BEGIN

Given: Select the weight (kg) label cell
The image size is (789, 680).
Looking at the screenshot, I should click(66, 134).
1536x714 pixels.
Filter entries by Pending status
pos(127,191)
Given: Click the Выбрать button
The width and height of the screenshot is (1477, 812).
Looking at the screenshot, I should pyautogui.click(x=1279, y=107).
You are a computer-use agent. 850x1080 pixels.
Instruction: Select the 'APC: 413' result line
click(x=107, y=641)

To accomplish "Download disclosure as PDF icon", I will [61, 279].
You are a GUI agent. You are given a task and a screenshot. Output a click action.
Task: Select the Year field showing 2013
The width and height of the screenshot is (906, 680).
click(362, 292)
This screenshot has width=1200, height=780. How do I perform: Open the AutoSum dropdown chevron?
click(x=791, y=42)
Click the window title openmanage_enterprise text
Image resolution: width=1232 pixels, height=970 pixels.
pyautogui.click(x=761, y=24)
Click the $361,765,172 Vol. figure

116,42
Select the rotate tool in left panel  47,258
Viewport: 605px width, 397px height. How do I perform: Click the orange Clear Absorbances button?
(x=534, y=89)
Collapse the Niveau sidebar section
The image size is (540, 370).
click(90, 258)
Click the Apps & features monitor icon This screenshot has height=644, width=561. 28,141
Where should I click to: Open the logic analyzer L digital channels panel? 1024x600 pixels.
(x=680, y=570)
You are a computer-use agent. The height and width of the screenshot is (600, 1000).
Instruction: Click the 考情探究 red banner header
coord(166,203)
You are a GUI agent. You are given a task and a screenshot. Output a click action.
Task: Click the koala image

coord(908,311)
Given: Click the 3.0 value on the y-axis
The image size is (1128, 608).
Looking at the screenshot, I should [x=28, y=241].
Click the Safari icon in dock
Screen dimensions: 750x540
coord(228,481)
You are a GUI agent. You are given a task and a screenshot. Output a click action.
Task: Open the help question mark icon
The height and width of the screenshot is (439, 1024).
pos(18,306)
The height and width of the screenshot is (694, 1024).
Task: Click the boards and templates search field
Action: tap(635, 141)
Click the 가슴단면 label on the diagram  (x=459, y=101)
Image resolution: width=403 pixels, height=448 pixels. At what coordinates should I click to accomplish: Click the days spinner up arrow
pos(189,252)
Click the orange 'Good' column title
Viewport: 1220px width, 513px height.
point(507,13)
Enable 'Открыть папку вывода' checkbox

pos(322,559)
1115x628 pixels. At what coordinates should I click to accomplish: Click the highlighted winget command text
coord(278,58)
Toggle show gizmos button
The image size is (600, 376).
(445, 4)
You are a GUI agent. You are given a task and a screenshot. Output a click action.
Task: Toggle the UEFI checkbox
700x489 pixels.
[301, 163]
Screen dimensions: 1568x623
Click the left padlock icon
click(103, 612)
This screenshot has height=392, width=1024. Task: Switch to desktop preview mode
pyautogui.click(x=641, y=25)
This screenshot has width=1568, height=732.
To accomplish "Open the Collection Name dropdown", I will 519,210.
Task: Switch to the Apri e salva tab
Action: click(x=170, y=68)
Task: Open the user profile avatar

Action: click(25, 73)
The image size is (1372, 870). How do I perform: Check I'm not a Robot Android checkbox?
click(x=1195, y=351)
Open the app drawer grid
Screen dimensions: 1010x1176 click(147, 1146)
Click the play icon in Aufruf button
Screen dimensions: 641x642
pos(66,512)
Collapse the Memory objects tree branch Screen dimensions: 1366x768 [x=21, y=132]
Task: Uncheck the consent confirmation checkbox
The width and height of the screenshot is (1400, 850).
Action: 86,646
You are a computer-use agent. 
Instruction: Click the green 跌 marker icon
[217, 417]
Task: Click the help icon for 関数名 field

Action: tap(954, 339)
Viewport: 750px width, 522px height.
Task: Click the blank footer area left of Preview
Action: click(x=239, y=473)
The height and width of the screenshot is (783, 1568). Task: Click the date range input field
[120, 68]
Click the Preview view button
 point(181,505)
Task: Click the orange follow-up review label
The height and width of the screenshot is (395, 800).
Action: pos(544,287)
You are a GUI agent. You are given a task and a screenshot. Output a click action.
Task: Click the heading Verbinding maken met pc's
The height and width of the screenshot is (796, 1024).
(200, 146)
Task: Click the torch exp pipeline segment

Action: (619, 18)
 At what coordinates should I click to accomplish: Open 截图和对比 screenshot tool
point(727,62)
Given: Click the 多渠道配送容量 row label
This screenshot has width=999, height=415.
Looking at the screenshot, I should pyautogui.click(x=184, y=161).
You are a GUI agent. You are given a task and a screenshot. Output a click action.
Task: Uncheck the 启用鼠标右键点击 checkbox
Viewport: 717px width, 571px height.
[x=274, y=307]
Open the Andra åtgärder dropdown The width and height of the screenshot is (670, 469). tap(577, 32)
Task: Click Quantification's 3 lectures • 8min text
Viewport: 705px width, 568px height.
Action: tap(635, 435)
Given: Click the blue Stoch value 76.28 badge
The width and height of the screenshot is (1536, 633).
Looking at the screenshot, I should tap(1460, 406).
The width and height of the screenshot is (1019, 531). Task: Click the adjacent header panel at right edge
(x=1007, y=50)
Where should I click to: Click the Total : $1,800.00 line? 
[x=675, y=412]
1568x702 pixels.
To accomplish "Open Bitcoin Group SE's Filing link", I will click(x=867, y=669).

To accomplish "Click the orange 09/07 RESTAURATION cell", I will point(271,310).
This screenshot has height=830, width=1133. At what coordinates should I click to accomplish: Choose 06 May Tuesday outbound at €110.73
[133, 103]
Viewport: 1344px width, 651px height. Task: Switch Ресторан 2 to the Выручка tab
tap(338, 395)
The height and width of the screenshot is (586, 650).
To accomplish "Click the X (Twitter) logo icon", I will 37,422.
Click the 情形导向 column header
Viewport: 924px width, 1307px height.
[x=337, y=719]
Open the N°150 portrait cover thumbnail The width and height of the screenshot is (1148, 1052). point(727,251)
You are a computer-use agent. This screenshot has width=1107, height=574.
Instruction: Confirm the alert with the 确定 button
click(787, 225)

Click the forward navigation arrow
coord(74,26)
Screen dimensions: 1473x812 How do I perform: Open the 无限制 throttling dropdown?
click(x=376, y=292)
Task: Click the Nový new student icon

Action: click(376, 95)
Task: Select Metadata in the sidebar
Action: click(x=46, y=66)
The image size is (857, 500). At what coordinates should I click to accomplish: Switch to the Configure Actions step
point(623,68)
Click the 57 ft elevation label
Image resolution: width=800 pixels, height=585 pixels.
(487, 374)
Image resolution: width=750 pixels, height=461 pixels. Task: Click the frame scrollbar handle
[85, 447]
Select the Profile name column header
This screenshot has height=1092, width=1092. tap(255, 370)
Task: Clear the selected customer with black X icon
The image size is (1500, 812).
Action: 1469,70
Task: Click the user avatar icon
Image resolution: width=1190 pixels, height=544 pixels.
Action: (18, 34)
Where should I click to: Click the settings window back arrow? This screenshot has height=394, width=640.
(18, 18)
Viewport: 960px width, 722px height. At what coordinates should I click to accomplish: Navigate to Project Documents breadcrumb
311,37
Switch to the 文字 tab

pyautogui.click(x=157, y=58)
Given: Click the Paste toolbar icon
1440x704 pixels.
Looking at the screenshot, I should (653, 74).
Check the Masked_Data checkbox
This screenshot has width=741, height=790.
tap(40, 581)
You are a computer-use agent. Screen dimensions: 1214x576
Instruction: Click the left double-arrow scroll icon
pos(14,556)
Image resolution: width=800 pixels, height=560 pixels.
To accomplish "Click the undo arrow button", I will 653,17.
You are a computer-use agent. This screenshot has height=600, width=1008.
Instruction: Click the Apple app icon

END

▶ [WHAT THE TASK REQUIRES]
The answer must be the full listing, repeated word for word.

▶ [OUTPUT FOR THIS TASK]
Given: Select the weight (kg) label cell
The image size is (789, 680).
Looking at the screenshot, I should click(66, 134).
1536x714 pixels.
Filter entries by Pending status
pos(127,191)
Given: Click the Выбрать button
The width and height of the screenshot is (1477, 812).
Looking at the screenshot, I should pyautogui.click(x=1279, y=107).
You are a computer-use agent. 850x1080 pixels.
Instruction: Select the 'APC: 413' result line
click(x=107, y=641)

To accomplish "Download disclosure as PDF icon", I will [61, 279].
You are a GUI agent. You are given a task and a screenshot. Output a click action.
Task: Select the Year field showing 2013
The width and height of the screenshot is (906, 680).
click(362, 292)
This screenshot has width=1200, height=780. How do I perform: Open the AutoSum dropdown chevron?
click(x=791, y=42)
Click the window title openmanage_enterprise text
Image resolution: width=1232 pixels, height=970 pixels.
pyautogui.click(x=761, y=24)
Click the $361,765,172 Vol. figure

116,42
Select the rotate tool in left panel  47,258
Viewport: 605px width, 397px height. How do I perform: Click the orange Clear Absorbances button?
(x=534, y=89)
Collapse the Niveau sidebar section
The image size is (540, 370).
click(90, 258)
Click the Apps & features monitor icon This screenshot has height=644, width=561. 28,141
Where should I click to: Open the logic analyzer L digital channels panel? 1024x600 pixels.
(x=680, y=570)
You are a computer-use agent. The height and width of the screenshot is (600, 1000).
Instruction: Click the 考情探究 red banner header
coord(166,203)
You are a GUI agent. You are given a task and a screenshot. Output a click action.
Task: Click the koala image

coord(908,311)
Given: Click the 3.0 value on the y-axis
The image size is (1128, 608).
Looking at the screenshot, I should [x=28, y=241].
Click the Safari icon in dock
Screen dimensions: 750x540
coord(228,481)
You are a GUI agent. You are given a task and a screenshot. Output a click action.
Task: Open the help question mark icon
The height and width of the screenshot is (439, 1024).
pos(18,306)
The height and width of the screenshot is (694, 1024).
Task: Click the boards and templates search field
Action: tap(635, 141)
Click the 가슴단면 label on the diagram  (x=459, y=101)
Image resolution: width=403 pixels, height=448 pixels. At what coordinates should I click to accomplish: Click the days spinner up arrow
pos(189,252)
Click the orange 'Good' column title
Viewport: 1220px width, 513px height.
point(507,13)
Enable 'Открыть папку вывода' checkbox

pos(322,559)
1115x628 pixels. At what coordinates should I click to accomplish: Click the highlighted winget command text
coord(278,58)
Toggle show gizmos button
The image size is (600, 376).
(445, 4)
You are a GUI agent. You are given a task and a screenshot. Output a click action.
Task: Toggle the UEFI checkbox
700x489 pixels.
[301, 163]
Screen dimensions: 1568x623
Click the left padlock icon
click(103, 612)
This screenshot has height=392, width=1024. Task: Switch to desktop preview mode
pyautogui.click(x=641, y=25)
This screenshot has width=1568, height=732.
To accomplish "Open the Collection Name dropdown", I will 519,210.
Task: Switch to the Apri e salva tab
Action: click(x=170, y=68)
Task: Open the user profile avatar

Action: click(25, 73)
The image size is (1372, 870). How do I perform: Check I'm not a Robot Android checkbox?
click(x=1195, y=351)
Open the app drawer grid
Screen dimensions: 1010x1176 click(147, 1146)
Click the play icon in Aufruf button
Screen dimensions: 641x642
pos(66,512)
Collapse the Memory objects tree branch Screen dimensions: 1366x768 [x=21, y=132]
Task: Uncheck the consent confirmation checkbox
The width and height of the screenshot is (1400, 850).
Action: 86,646
You are a computer-use agent. 
Instruction: Click the green 跌 marker icon
[217, 417]
Task: Click the help icon for 関数名 field

Action: tap(954, 339)
Viewport: 750px width, 522px height.
Task: Click the blank footer area left of Preview
Action: click(x=239, y=473)
The height and width of the screenshot is (783, 1568). Task: Click the date range input field
[120, 68]
Click the Preview view button
 point(181,505)
Task: Click the orange follow-up review label
The height and width of the screenshot is (395, 800).
Action: pos(544,287)
You are a GUI agent. You are given a task and a screenshot. Output a click action.
Task: Click the heading Verbinding maken met pc's
The height and width of the screenshot is (796, 1024).
(200, 146)
Task: Click the torch exp pipeline segment

Action: (619, 18)
 At what coordinates should I click to accomplish: Open 截图和对比 screenshot tool
point(727,62)
Given: Click the 多渠道配送容量 row label
This screenshot has width=999, height=415.
Looking at the screenshot, I should pyautogui.click(x=184, y=161).
You are a GUI agent. You are given a task and a screenshot. Output a click action.
Task: Uncheck the 启用鼠标右键点击 checkbox
Viewport: 717px width, 571px height.
[x=274, y=307]
Open the Andra åtgärder dropdown The width and height of the screenshot is (670, 469). tap(577, 32)
Task: Click Quantification's 3 lectures • 8min text
Viewport: 705px width, 568px height.
Action: tap(635, 435)
Given: Click the blue Stoch value 76.28 badge
The width and height of the screenshot is (1536, 633).
Looking at the screenshot, I should tap(1460, 406).
The width and height of the screenshot is (1019, 531). Task: Click the adjacent header panel at right edge
(x=1007, y=50)
Where should I click to: Click the Total : $1,800.00 line? 
[x=675, y=412]
1568x702 pixels.
To accomplish "Open Bitcoin Group SE's Filing link", I will click(x=867, y=669).

To accomplish "Click the orange 09/07 RESTAURATION cell", I will point(271,310).
This screenshot has height=830, width=1133. At what coordinates should I click to accomplish: Choose 06 May Tuesday outbound at €110.73
[133, 103]
Viewport: 1344px width, 651px height. Task: Switch Ресторан 2 to the Выручка tab
tap(338, 395)
The height and width of the screenshot is (586, 650).
To accomplish "Click the X (Twitter) logo icon", I will 37,422.
Click the 情形导向 column header
Viewport: 924px width, 1307px height.
[x=337, y=719]
Open the N°150 portrait cover thumbnail The width and height of the screenshot is (1148, 1052). point(727,251)
You are a computer-use agent. This screenshot has width=1107, height=574.
Instruction: Confirm the alert with the 确定 button
click(787, 225)

Click the forward navigation arrow
coord(74,26)
Screen dimensions: 1473x812 How do I perform: Open the 无限制 throttling dropdown?
click(x=376, y=292)
Task: Click the Nový new student icon

Action: click(376, 95)
Task: Select Metadata in the sidebar
Action: click(x=46, y=66)
The image size is (857, 500). At what coordinates should I click to accomplish: Switch to the Configure Actions step
point(623,68)
Click the 57 ft elevation label
Image resolution: width=800 pixels, height=585 pixels.
(487, 374)
Image resolution: width=750 pixels, height=461 pixels. Task: Click the frame scrollbar handle
[85, 447]
Select the Profile name column header
This screenshot has height=1092, width=1092. tap(255, 370)
Task: Clear the selected customer with black X icon
The image size is (1500, 812).
Action: 1469,70
Task: Click the user avatar icon
Image resolution: width=1190 pixels, height=544 pixels.
Action: (18, 34)
Where should I click to: Click the settings window back arrow? This screenshot has height=394, width=640.
(18, 18)
Viewport: 960px width, 722px height. At what coordinates should I click to accomplish: Navigate to Project Documents breadcrumb
311,37
Switch to the 文字 tab

pyautogui.click(x=157, y=58)
Given: Click the Paste toolbar icon
1440x704 pixels.
Looking at the screenshot, I should (653, 74).
Check the Masked_Data checkbox
This screenshot has width=741, height=790.
tap(40, 581)
You are a computer-use agent. Screen dimensions: 1214x576
Instruction: Click the left double-arrow scroll icon
pos(14,556)
Image resolution: width=800 pixels, height=560 pixels.
To accomplish "Click the undo arrow button", I will 653,17.
You are a computer-use agent. This screenshot has height=600, width=1008.
Instruction: Click the Apple app icon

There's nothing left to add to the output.